Copy the passage of the 2011 Nebula novels post verbatim, from "My Correct Views" to "later this year.".

→ EXCERPTED TEXT:
═══

Jonathan Crowe

My Correct Views on Everything

2011 Nebulas: Novels

Of the six novels nominated for the Nebula Award, I’ve managed to read four.

The two I haven’t read are Jack McDevitt’s Firebird and China Miéville’s Embassytown, largely because they weren’t available inexpensively. Firebird is the sixth volume in the Alex Benedict series; the third entry, Seeker, won the 2006 award. He’s been on the ballot four times since then; this is McDevitt’s eleventh nomination in this category. This is China Miéville’s third nomination in this category; Embassytown was also nominated for the Clarke Award and is also on the Hugo ballot, as a result of which I expect to read it later this year.

Of the four I’ve read, one, Jo Walton’s Among Others, I read a year and a half ago. I had a lot to say about it back then and I expect I will have more to say about it in the future. I’m not at all neutral about Among Others: it affected me more profoundly than any book has in years. This is the one I’m rooting for and the one I’d have voted for (it’s certainly getting my vote for the Hugo).

But that doesn’t mean I can’t say nice things about the other nominated works.

═══

→ INFORMATION SHOWN:
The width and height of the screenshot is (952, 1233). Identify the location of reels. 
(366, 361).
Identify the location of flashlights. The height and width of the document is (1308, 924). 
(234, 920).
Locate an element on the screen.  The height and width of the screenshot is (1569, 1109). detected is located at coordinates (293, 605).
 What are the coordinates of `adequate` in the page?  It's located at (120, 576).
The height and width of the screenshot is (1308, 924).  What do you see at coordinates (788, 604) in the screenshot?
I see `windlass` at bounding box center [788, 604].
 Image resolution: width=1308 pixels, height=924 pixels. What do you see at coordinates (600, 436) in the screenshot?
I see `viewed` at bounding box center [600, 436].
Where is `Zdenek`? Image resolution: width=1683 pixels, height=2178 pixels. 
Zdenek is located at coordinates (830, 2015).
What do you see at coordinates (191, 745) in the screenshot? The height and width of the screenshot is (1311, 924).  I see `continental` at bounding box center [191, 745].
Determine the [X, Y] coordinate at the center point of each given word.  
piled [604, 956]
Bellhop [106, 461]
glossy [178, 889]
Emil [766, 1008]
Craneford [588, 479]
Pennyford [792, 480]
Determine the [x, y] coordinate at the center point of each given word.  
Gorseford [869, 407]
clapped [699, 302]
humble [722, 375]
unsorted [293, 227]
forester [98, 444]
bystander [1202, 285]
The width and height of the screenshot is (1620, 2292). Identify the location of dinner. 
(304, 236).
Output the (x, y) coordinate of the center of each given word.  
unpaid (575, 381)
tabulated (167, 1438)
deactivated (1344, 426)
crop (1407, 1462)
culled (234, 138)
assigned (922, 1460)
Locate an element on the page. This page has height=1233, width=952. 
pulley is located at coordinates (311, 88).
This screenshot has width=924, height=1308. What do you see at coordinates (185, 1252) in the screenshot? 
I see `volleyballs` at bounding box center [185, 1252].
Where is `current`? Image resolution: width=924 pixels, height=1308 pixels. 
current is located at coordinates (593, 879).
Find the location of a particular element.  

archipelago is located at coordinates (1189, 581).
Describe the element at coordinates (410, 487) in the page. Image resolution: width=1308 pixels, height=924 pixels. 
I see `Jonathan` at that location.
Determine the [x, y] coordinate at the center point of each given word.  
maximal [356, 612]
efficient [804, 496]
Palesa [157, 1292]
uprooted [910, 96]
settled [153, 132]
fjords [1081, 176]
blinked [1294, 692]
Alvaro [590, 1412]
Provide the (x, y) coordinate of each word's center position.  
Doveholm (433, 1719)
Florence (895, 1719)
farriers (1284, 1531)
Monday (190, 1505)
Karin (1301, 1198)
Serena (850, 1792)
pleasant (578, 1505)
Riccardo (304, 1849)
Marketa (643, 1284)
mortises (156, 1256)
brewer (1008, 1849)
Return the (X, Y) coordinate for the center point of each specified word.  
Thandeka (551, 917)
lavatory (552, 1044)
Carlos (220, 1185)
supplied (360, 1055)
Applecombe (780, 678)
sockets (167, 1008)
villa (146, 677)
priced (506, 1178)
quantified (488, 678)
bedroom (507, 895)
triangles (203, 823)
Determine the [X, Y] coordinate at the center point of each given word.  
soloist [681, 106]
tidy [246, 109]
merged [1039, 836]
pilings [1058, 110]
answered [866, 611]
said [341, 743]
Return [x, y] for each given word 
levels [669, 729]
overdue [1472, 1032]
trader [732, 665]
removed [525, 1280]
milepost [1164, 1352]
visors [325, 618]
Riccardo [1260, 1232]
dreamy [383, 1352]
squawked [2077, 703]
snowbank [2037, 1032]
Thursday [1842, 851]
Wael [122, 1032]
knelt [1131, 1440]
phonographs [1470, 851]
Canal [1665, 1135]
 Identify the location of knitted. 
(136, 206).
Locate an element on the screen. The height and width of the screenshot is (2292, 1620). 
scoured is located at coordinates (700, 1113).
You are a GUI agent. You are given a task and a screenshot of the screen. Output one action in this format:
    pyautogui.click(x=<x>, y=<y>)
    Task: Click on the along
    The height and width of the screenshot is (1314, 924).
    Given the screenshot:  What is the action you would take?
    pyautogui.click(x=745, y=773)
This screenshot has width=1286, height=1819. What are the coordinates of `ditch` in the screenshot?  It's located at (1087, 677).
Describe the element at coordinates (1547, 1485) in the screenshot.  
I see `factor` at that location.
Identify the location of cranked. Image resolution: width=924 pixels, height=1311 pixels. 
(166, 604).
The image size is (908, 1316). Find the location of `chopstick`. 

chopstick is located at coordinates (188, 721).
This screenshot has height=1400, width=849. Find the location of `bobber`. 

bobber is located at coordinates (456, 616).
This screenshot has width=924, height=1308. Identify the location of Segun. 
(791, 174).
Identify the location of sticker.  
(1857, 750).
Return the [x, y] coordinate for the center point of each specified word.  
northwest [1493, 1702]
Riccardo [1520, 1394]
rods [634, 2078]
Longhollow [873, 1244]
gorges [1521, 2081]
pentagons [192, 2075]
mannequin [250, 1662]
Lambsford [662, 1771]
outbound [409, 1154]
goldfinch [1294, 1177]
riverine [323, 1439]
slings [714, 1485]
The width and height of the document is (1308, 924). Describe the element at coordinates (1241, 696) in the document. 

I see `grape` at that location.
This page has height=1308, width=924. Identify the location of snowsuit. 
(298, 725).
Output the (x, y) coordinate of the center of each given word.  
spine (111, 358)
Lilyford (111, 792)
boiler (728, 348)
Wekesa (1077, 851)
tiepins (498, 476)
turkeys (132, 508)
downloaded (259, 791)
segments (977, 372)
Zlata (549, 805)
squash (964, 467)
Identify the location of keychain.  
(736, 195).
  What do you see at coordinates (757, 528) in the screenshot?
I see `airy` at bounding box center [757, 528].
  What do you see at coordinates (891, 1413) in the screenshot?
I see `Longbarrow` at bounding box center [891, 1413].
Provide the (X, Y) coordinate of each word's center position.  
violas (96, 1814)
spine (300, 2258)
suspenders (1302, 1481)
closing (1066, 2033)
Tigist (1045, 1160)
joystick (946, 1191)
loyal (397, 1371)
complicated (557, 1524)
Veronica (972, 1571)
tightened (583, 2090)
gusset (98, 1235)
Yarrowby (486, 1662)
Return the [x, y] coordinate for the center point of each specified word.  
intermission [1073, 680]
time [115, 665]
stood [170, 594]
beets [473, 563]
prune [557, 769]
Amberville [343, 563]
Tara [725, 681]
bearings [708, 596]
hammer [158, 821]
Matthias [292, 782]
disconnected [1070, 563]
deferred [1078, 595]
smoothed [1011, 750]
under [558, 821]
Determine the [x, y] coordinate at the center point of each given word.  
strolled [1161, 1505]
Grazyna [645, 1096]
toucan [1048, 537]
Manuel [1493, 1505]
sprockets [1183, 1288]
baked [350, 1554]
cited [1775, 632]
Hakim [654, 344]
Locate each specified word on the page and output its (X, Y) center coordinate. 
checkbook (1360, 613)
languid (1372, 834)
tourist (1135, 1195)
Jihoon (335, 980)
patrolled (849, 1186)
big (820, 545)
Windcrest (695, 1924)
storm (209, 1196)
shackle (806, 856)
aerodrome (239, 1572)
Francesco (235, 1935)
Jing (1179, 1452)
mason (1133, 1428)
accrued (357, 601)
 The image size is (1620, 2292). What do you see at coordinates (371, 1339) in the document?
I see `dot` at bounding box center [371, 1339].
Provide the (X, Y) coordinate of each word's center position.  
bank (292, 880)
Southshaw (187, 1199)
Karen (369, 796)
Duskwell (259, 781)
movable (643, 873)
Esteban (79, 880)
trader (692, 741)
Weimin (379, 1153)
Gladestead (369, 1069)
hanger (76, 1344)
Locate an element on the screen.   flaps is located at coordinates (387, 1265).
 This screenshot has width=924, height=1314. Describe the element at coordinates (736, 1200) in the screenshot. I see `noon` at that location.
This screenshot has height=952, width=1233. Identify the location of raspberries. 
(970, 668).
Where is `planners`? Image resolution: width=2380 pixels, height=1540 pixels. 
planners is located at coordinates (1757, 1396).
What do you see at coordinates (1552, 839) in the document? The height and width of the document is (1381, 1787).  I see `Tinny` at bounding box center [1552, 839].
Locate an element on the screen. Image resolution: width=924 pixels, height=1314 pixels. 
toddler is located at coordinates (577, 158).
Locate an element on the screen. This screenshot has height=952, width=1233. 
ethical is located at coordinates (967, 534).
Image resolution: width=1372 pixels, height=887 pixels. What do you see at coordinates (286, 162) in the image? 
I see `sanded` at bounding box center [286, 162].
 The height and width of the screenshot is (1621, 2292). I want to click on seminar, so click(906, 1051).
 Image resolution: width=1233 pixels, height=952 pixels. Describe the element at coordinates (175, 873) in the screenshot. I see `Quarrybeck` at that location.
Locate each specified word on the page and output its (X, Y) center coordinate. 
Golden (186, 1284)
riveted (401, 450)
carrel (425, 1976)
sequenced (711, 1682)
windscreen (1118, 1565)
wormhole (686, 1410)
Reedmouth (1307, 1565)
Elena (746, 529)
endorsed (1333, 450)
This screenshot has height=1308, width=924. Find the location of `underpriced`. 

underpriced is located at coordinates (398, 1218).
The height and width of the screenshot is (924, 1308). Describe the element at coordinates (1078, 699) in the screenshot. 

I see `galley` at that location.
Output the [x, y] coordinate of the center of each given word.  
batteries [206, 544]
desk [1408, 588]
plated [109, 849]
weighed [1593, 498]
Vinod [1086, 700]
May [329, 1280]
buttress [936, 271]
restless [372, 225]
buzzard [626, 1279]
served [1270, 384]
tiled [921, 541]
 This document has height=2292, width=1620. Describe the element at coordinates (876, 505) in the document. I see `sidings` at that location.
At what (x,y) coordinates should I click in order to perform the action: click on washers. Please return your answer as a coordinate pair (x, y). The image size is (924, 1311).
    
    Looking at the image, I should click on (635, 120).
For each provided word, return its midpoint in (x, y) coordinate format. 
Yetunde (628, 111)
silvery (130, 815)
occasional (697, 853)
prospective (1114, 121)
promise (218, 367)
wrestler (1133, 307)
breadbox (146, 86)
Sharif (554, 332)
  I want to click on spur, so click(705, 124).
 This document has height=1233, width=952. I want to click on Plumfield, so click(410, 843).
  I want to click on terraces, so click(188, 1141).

═══

→ RESPONSE FOR THIS EXERCISE:
My Correct Views on Everything

2011 Nebulas: Novels

Of the six novels nominated for the Nebula Award, I’ve managed to read four.

The two I haven’t read are Jack McDevitt’s Firebird and China Miéville’s Embassytown, largely because they weren’t available inexpensively. Firebird is the sixth volume in the Alex Benedict series; the third entry, Seeker, won the 2006 award. He’s been on the ballot four times since then; this is McDevitt’s eleventh nomination in this category. This is China Miéville’s third nomination in this category; Embassytown was also nominated for the Clarke Award and is also on the Hugo ballot, as a result of which I expect to read it later this year.